The superconducting wiring 121 and the superconducting wiring 122 are, for example, aluminum (Al) films. The superconducting wiring 121 extends along the X1-X2 direction. A portion of the superconducting wiring 121 is in contact with a portion of the upper surface 111 of the substrate 110 which is located on the X2 side of the sidewall surface 142. The superconducting wiring 121 is separated from the sidewall surfaces 141, 143, and 144 in a plan view and does not overlap the sidewall surfaces 141, 143, and 144. The X1 side end of the superconducting wiring 121 is supported by a support member 151. The superconducting wiring 122 extends along the Y1-Y2 direction. A portion of the superconducting wiring 122 is in contact with a portion of the upper surface 111 of the substrate 110 located on the Y1 side of the sidewall surface 143. The superconducting wiring 122 is separated from the sidewall surfaces 141, 142 and 144 and does not overlap the sidewall surfaces 141, 142 and 144 in a plan view. The Y2 side end of the superconducting wiring 122 is supported by a support member 152.

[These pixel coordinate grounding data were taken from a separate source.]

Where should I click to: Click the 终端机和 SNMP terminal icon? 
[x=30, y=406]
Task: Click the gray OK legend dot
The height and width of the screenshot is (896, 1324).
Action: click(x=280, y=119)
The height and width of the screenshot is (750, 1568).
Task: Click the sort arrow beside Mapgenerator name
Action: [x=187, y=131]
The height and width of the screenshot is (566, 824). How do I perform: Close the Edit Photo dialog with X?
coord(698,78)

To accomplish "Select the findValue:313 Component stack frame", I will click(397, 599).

The superconducting wiring 121 and the superconducting wiring 122 intersect each other in a plan view. That is, a part of the superconducting wiring 121 between the support member 151 and the sidewall surface 142 and a part of the superconducting wiring 122 between the support member 152 and the sidewall surface 143 overlap each other in the Z1-22 direction in a plan view. The superconducting wiring 121 is an example of the first superconducting wiring, and the superconducting wiring 122 is an example of the second superconducting wiring.

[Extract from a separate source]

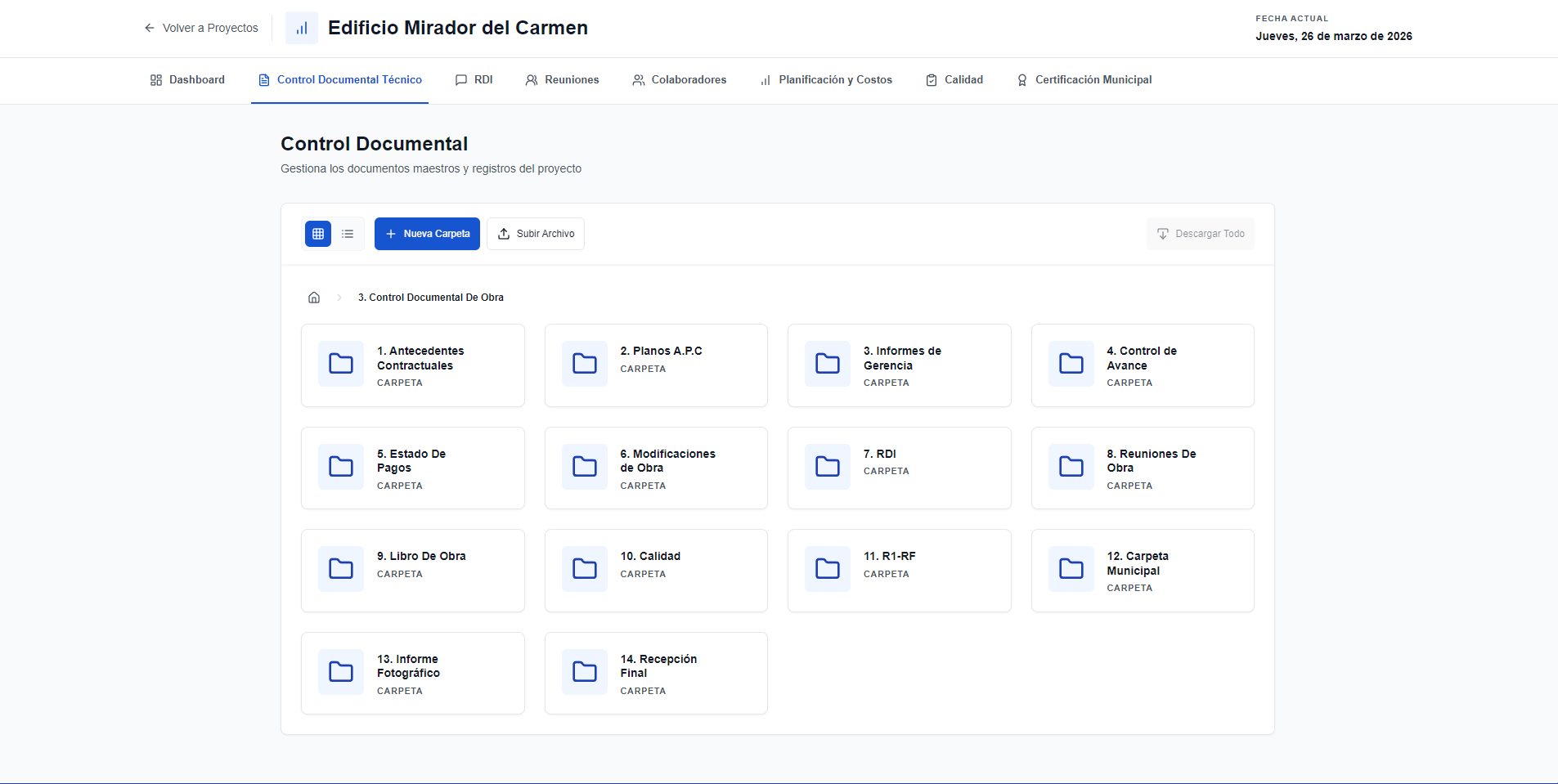The width and height of the screenshot is (1558, 784).
Task: Open the Planificación y Costos tab
Action: [826, 80]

The insulating film 130 is, for example, an aluminum oxide (Al₂O₃) film. The insulating film 130 is provided between the superconducting wiring 121 and the superconducting wiring 122. The insulating film 130 is provided between the superconducting wiring 121 and the superconducting wiring 122 in a region where the superconducting wiring 121 and the superconducting wiring 122 overlap each other. The insulating film 130 is in contact with the superconducting wiring 121 and the superconducting wiring 122. The insulating film 130 may cover other portions of the superconducting wiring 121. The thickness of the insulating film 130 is such that a tunnel effect can be generated between the superconducting wiring 121 and the superconducting wiring 122. Although the insulating film 130 covers the upper surface and the side surface of the superconducting wiring 121, FIG. 1 does not illustrate the insulating film except for the portion between the superconducting wiring 121 and the superconducting wiring 122.

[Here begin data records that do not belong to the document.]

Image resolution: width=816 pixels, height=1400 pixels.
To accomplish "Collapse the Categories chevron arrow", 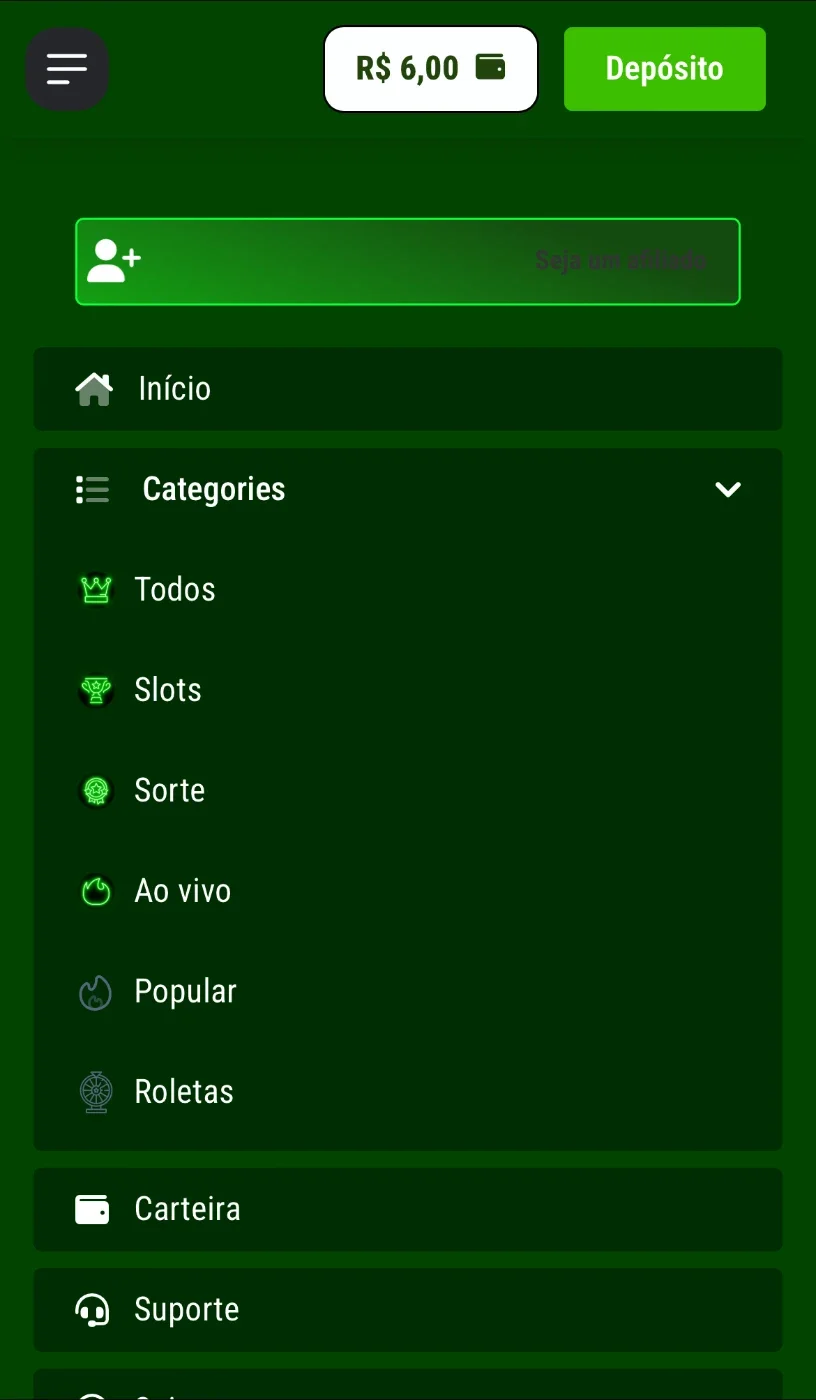I will (x=728, y=489).
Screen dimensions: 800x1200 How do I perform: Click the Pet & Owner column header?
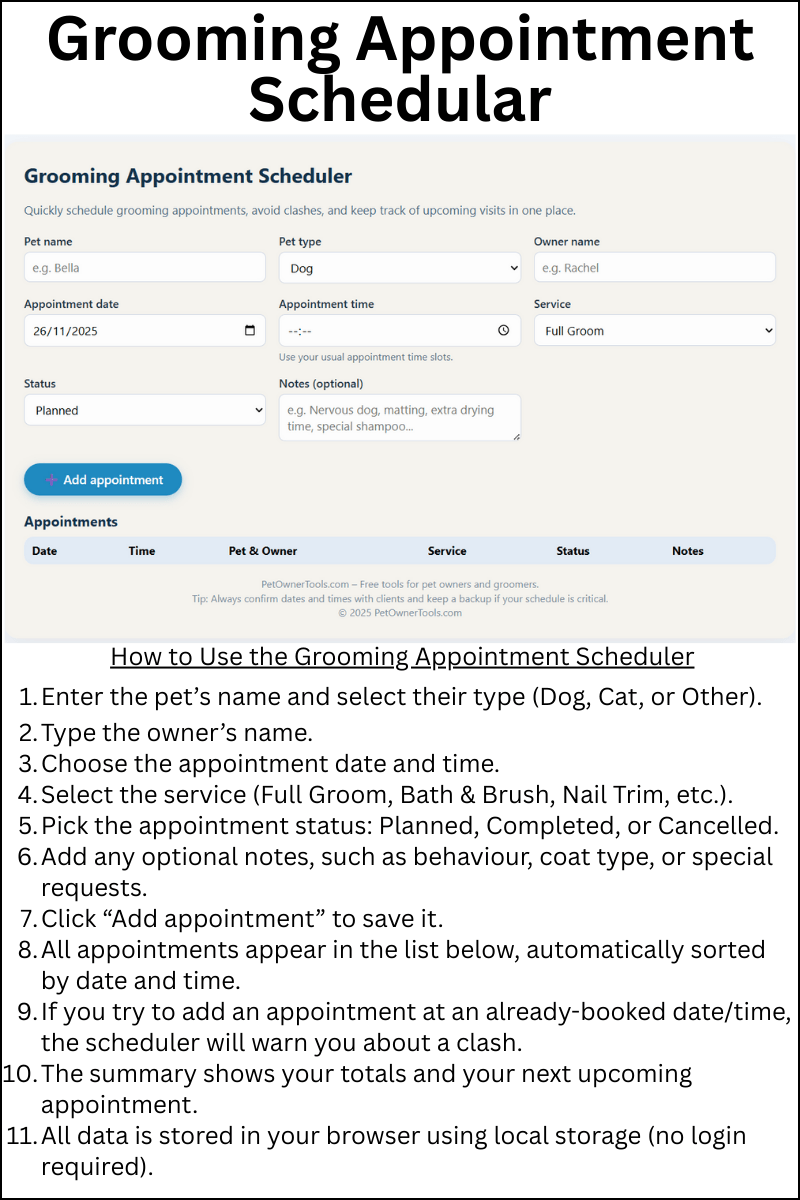(x=263, y=551)
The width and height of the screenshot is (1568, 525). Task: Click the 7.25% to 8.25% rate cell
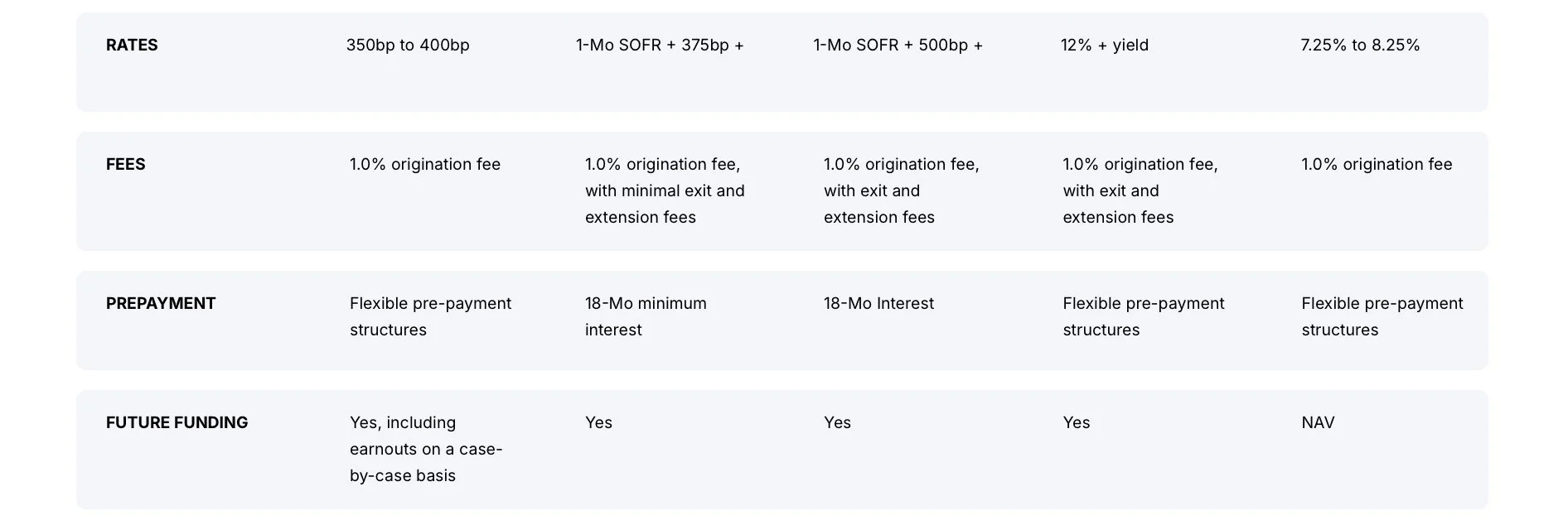point(1360,45)
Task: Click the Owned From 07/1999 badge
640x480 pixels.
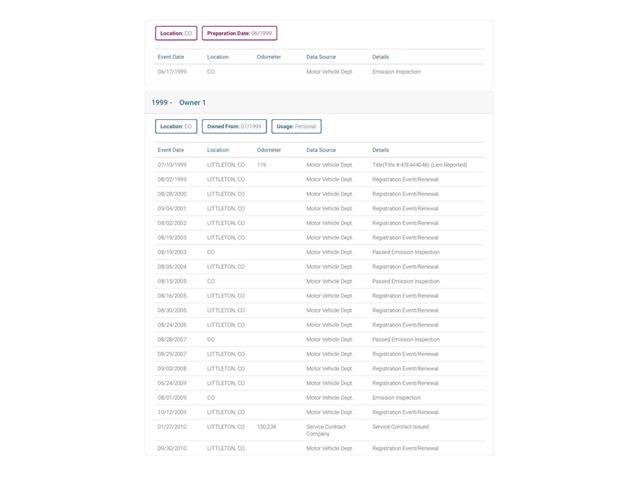Action: 234,127
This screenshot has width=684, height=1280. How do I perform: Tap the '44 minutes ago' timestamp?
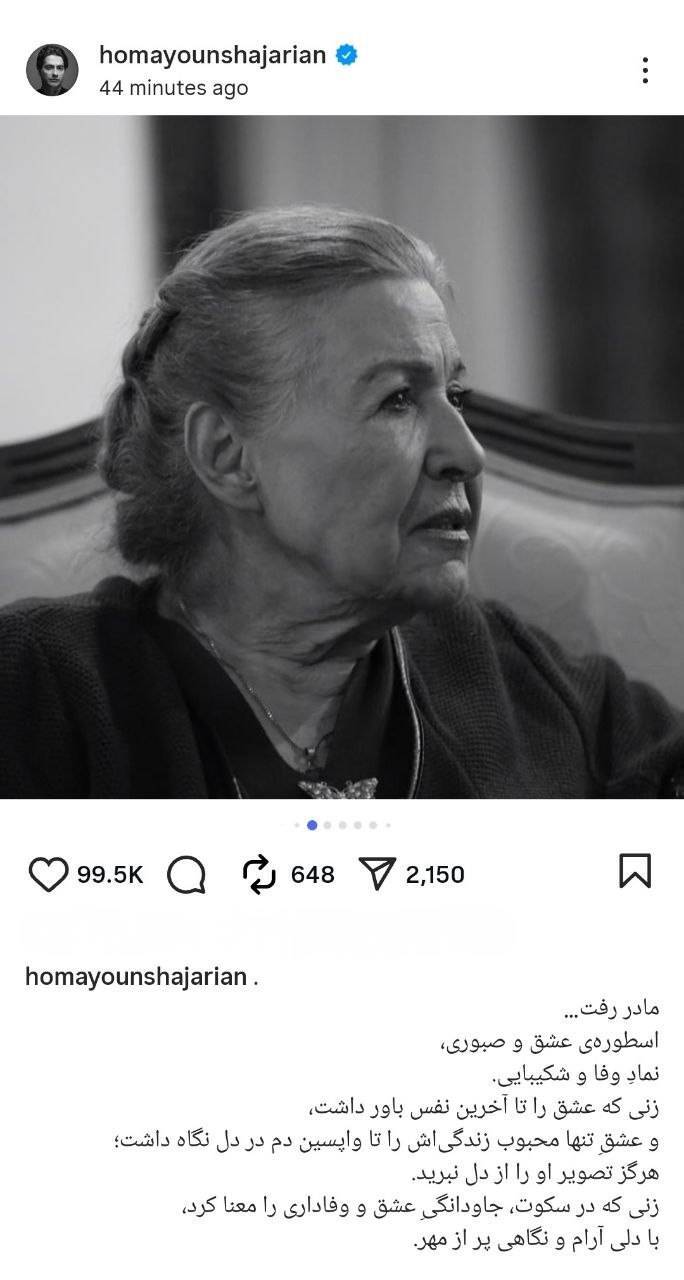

In the electronic device 1, a region where the superconducting wiring 121 and the superconducting wiring 122 intersect in a plan view functions as a superconducting Josephson junction element in a cryogenic environment of approximately 10 mK, for example. Also, a space 113 exists between the region functioning as the superconducting Josephson junction element and the bottom surface 145 of the recessed portion 112. That is, a hollow portion is formed between the region functioning as the superconducting Josephson junction element and the bottom surface 145 of the recessed portion 112.

When the superconducting wiring 121 and the superconducting wiring 122 are formed directly on the upper surface of a substrate without forming the recessed portion 112, the region functioning as the superconducting Josephson junction element comes into direct contact with the substrate 110. When the substrate 110 is a silicon substrate, an oxide inevitably exists on the upper surface 111 due to natural oxidation. The oxide acts as a defect referred to as a two-level system (TLS) on the Josephson junction element, deprives the Josephson junction element of energy, and shortens the coherence time of a quantum bit having the Josephson junction element. When the coherence time is shortened, the time for maintaining the quantum entangled state is also shortened, and the time for allowing quantum computation in a quantum computer having the quantum bit is shortened, which lowers fidelity.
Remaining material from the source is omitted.